Doing regular exercise, such as walking, can improve your bone health. Eating a healthy diet can help too. Your doctor may prescribe drugs called bisphosphonates to help protect your bones. They may also advise you to take calcium and vitamin D supplements.
Breast swelling or tenderness
This treatment may cause swelling and tenderness of your breast tissue. This is called gynaecomastia. Your doctor can give you advice on preventing and treating this.
Breast swelling or tenderness
This treatment can cause swelling and tenderness of your breast tissue. This is called gynaecomastia. Your doctor can give you advice on how this can be prevented or treated.
Anaemia (low number of red blood cells)
This treatment can reduce the number of red blood cells in your blood. These cells carry oxygen around the body. If the number of red blood cells is low, you may be tired and breathless. Tell your doctor or nurse if you feel like this. If you are very anaemic, you may need a drip to give you extra red blood cells. This is called a blood transfusion.
Effects on the liver
This treatment may affect how your liver works. This is usually mild. You will have blood tests to check how well your liver is working.
Raised cholesterol level
This treatment can raise the level of cholesterol (a fatty substance) in the blood. You may have a blood test to check the level of cholesterol. Your doctor may give you medicines to control your cholesterol levels.
Some people have an allergic reaction while having this treatment. Signs of a reaction can include:
- feeling hot or flushed
- a skin rash
- feeling dizzy
- a headache
- feeling breathless.
If you feel unwell or have any of these signs, tell a doctor or nurse straight away. Do not take any more of this treatment until you have spoken to them.
Effects on the heart
This treatment can affect the way your heart works. Your doctor may do tests to see how well your heart is working. You may have these tests before, during, and sometimes after treatment.
Contact a doctor straight away if you:
- have pain or tightness in your chest
- feel breathless or dizzy
- feel your heart is beating too fast or too slowly.
Other conditions can cause these symptoms. But it is important to get them checked by a doctor.
Raised blood sugar levels
This treatment can raise your blood sugar levels. If you have a raised blood sugar level, you may:
- feel thirsty
- need to pass urine (pee) more often
- feel tired.
Tell your doctor or nurse if you have these symptoms.
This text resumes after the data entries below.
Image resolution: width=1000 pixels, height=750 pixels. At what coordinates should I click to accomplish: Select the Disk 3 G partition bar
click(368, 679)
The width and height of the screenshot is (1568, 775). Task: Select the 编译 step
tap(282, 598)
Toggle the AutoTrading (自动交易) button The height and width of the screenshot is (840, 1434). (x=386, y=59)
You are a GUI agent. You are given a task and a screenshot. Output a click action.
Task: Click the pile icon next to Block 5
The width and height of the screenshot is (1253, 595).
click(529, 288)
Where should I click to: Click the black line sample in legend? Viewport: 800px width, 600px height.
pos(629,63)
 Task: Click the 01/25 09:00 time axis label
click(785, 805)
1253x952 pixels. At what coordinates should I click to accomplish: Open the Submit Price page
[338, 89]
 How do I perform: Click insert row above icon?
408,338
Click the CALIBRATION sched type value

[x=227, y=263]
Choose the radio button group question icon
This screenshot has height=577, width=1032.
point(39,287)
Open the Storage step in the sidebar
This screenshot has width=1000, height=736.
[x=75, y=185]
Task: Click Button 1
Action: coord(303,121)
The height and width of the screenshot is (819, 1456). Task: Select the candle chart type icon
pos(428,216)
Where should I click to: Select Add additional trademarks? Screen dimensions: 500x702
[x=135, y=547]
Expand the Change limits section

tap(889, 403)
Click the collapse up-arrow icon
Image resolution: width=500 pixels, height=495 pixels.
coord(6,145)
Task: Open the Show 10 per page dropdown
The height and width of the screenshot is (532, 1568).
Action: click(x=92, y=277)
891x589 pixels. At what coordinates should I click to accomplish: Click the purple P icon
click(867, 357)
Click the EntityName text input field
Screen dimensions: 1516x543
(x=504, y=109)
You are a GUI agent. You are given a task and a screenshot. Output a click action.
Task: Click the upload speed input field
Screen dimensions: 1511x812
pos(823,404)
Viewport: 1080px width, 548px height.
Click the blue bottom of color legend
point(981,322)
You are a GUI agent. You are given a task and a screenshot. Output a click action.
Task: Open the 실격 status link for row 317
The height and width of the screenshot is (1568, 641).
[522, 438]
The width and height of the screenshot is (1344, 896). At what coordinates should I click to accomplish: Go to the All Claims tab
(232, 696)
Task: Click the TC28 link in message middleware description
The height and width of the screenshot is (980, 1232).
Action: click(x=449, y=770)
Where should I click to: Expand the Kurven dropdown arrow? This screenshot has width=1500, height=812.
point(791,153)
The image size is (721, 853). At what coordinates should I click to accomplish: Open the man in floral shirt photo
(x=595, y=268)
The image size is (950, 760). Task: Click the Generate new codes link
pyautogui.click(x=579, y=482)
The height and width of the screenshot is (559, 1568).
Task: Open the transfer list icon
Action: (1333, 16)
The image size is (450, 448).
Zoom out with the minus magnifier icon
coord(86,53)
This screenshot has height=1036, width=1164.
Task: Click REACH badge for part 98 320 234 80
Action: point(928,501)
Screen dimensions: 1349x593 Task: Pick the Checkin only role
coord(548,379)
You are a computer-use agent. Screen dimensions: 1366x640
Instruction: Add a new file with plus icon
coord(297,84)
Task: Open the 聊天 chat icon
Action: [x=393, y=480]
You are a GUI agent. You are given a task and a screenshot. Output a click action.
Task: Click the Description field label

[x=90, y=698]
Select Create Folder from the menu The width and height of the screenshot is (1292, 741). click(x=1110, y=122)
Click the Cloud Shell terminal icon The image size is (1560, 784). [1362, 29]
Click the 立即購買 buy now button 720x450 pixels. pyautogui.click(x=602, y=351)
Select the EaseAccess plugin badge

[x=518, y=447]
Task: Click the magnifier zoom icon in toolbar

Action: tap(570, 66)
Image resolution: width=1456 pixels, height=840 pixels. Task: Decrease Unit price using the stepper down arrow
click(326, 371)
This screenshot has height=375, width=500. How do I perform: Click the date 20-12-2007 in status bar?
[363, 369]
If you have diabetes, your blood sugar levels may be higher than usual. Your doctor will talk to you about how to manage this. You may need to change your insulin or tablet dose.
Blood clot risk
Cancer and some cancer treatments can increase the risk of a blood clot. Symptoms of a blood clot include:
- pain, redness or swelling in a leg or arm
- chest pain.
If you have any of these symptoms, contact a doctor straight away.
A blood clot is serious, but can be treated with drugs that thin the blood. Your doctor or nurse can give you more information.
Your doctor will advise you not to make someone pregnant while having this treatment. The drug may harm the developing baby. It is important to use effective contraception during your treatment.
Some medicines can affect how this treatment works or be harmful when you are having it. Always tell your cancer doctor about any drugs you are taking or planning to take, such as:
- medicines you have been prescribed
- medicines you buy in a shop or chemist
- vitamins, herbal drugs and complementary therapies.
Tell other doctors, pharmacists or dentists who prescribe or give you medicines that you are having this cancer treatment.
You can visit the electronic Medicines Compendium (eMC) for more detailed information about your treatment.
Medical and dental treatment
If you need medical treatment for any reason other than cancer, always tell the doctors and nurses that you are having cancer treatment. Give them the contact details for your cancer doctor so they can ask for advice.
If you think you need dental treatment, talk to your cancer doctor or nurse. Always tell your dentist you are having cancer treatment.